Why It’s Important to Offer Life & Disability Insurance Benefits
Every employer offers health insurance. Fewer provide income protection.
But here’s the reality: health insurance pays the doctor. Disability insurance pays the rent. When someone can’t work due to a serious illness or injury, their ability to earn a paycheck disappears, but their financial obligations don’t.
And the risk is more common than many assume:
- More than 1 in 4 workers will experience a disabling event before retirement age.
- The average long-term disability claim lasts 34.6 months, nearly three years without a paycheck.
- 51 million working Americans lack adequate disability coverage.
For families living paycheck to paycheck, or even those with some savings, a loss of income can lead to long-term financial instability, debt, or loss of housing. The same applies to life insurance. Without it, a sudden death can leave dependents without the means to cover funeral costs, mortgage payments, or childcare. By offering these benefits, employers provide something truly foundational: peace of mind.
Why It’s Important to Fund These Benefits (Not Just Offer Them)
While some organizations make life and disability coverage available as voluntary or employee-paid options, the uptake is significantly higher when employers contribute to the cost, even modestly.
Here’s why funding matters:
- Lower financial barriers = higher participation. Employees are more likely to enroll when the company shares the cost or provides a base level of coverage.
- Shows commitment. Funding these benefits signals that the employer truly values financial protection and well-being, not just compliance.
- Improves plan performance. Larger pools create better pricing and a more stable claims experience over time, which benefits both the employer and employees.
- Boosts equity. Lower-income employees may not be able to afford optional coverage even if it’s available. Employer contributions help close this gap.
Why Education Is the Missing Link (and the Most Powerful One)
One of the biggest challenges around life and disability benefits isn’t availability, it’s awareness. Many employees:
- Don’t understand what the benefits actually cover
- Don’t realize how vulnerable they are without coverage
- Assume they’re protected through other means (e.g., workers’ comp or Social Security)
- Can’t imagine becoming disabled and underestimate the risk
This knowledge gap can lead to under-enrollment, misinformed choices, and ultimately financial hardship in moments when protection is needed most.
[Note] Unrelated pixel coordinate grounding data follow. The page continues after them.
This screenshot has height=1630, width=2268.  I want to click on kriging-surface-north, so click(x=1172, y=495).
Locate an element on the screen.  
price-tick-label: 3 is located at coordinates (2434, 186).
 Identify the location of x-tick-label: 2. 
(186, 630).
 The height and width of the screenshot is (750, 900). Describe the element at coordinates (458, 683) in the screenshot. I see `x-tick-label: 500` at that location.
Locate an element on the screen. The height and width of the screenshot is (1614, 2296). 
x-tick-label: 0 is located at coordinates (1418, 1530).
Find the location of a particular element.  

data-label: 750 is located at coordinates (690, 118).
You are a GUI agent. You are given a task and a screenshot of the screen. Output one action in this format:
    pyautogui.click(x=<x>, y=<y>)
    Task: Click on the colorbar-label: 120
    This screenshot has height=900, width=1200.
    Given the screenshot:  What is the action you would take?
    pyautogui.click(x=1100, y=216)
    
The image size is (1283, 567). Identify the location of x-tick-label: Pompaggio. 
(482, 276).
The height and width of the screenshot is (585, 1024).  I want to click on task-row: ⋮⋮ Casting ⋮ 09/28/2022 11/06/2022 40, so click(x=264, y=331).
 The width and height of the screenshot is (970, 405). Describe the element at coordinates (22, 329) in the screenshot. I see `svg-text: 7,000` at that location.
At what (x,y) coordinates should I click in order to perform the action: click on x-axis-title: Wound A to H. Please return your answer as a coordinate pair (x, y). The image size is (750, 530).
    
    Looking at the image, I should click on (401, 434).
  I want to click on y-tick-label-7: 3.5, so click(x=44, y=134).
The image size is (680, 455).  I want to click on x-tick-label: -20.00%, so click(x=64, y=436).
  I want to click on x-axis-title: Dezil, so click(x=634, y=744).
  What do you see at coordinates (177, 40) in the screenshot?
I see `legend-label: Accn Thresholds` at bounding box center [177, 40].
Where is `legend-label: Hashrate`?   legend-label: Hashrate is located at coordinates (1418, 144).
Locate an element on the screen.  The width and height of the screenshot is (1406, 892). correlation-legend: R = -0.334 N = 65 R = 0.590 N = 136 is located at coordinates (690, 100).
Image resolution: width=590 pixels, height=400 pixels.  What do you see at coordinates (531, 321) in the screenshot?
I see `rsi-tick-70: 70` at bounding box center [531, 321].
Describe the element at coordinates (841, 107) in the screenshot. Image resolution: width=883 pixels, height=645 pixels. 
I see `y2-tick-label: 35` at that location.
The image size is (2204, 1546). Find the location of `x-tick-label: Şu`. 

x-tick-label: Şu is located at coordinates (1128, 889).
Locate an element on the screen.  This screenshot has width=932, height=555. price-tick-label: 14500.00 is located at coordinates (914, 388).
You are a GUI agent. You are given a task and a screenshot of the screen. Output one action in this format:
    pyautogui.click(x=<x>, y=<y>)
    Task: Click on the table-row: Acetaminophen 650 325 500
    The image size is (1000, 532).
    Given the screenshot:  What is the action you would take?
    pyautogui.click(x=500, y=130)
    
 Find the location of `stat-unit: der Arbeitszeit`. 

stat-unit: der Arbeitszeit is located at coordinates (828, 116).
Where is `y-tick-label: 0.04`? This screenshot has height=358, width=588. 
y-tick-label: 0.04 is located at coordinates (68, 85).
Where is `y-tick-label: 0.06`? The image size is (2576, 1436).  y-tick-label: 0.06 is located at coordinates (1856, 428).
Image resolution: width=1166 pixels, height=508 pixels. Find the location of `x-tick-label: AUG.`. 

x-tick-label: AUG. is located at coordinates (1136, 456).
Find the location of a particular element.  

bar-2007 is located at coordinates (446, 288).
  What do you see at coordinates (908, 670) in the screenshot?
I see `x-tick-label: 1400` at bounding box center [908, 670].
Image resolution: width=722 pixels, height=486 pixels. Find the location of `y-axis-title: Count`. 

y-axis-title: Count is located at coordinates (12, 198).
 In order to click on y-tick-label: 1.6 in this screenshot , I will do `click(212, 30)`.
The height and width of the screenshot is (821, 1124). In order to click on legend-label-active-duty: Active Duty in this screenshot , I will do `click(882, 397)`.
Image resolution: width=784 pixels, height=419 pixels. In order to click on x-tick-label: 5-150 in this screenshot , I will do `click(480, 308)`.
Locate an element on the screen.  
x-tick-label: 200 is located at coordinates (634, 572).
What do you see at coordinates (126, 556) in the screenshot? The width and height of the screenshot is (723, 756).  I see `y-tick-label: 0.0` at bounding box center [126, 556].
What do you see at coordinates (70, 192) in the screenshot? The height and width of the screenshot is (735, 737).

Why Consultants Matter, and the ROI of Getting It Right
A skilled benefits consultant can be the difference between a check-the-box life and disability plan and one that truly protects your people. They help employers design plans tailored to workforce demographics, model costs to balance value and budget, and negotiate with carriers for better coverage and pricing. Just as important, consultants ensure compliance with laws like FMLA and ADA, and develop communication strategies that help employees understand, value, and actually use their benefits. They also bring ongoing oversight, monitoring claims trends, and employee feedback to continuously optimize the program.
When life and disability benefits are thoughtfully offered, funded, and communicated, the payoff is clear: improved retention, reduced absenteeism, greater financial well-being, and a stronger, more resilient workplace culture. In a landscape full of trendy perks, income protection remains one of the most powerful and underutilized tools in a total rewards strategy, and one that pays off when it matters most.